-- What to produce --
Exact reproduction is required for the lines below starting at the line with "Image resolution: width=322" and ending at the line with "This screenshot has height=143, width=152.", both included. No other lines, and no pictures.

Start of Provided entries

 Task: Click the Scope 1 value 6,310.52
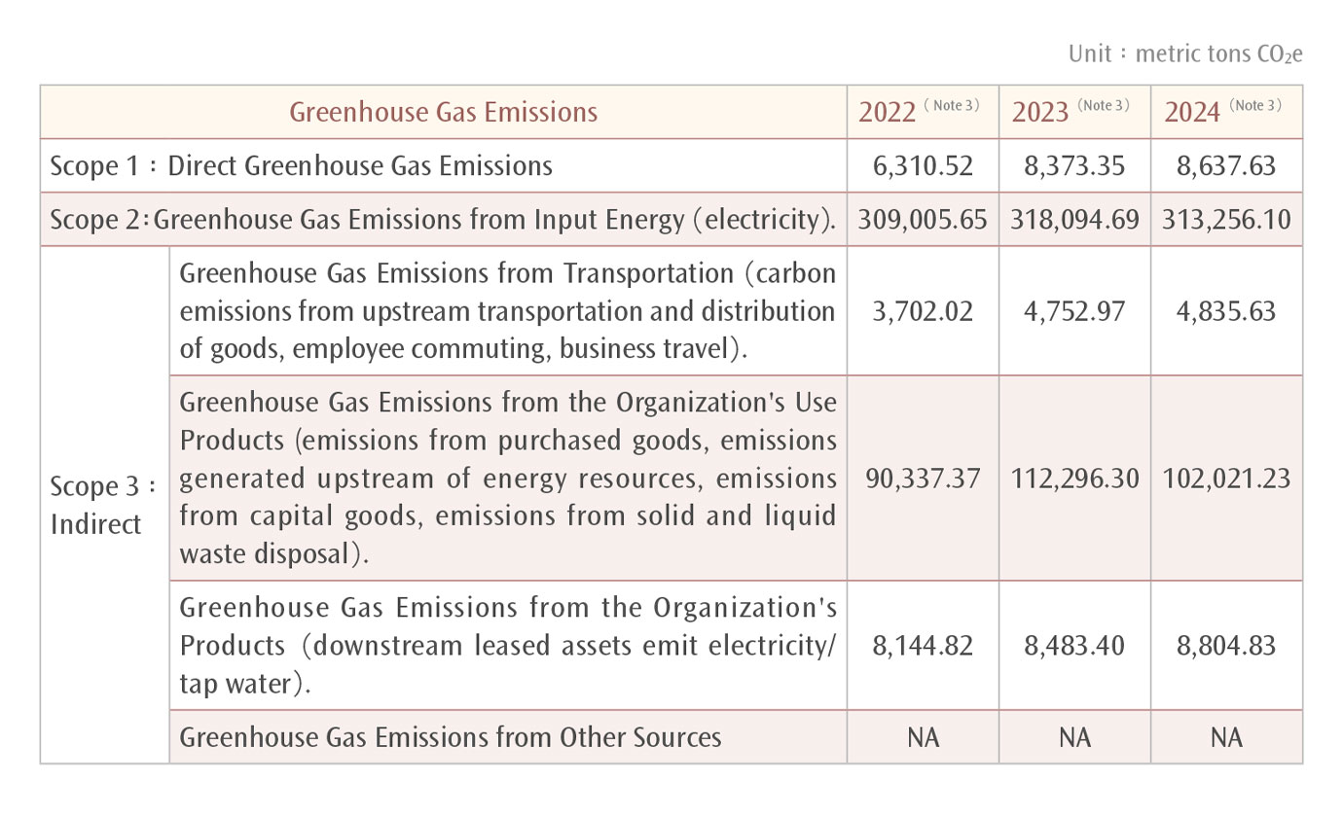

End of Provided entries
Start of Provided entries

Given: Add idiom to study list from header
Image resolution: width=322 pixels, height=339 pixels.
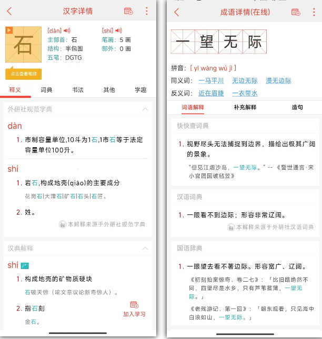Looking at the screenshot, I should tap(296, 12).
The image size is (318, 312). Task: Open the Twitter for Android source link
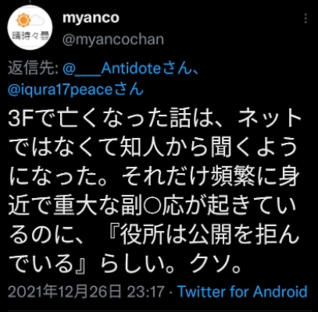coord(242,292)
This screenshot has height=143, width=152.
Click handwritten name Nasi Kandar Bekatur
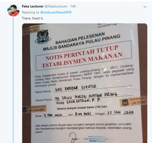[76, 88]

End of Provided entries

-- Response area --
Image resolution: width=322 pixels, height=339 pixels.
Looking at the screenshot, I should tap(296, 12).
The image size is (318, 312). Task: Open the Twitter for Android source link
coord(242,292)
This screenshot has height=143, width=152.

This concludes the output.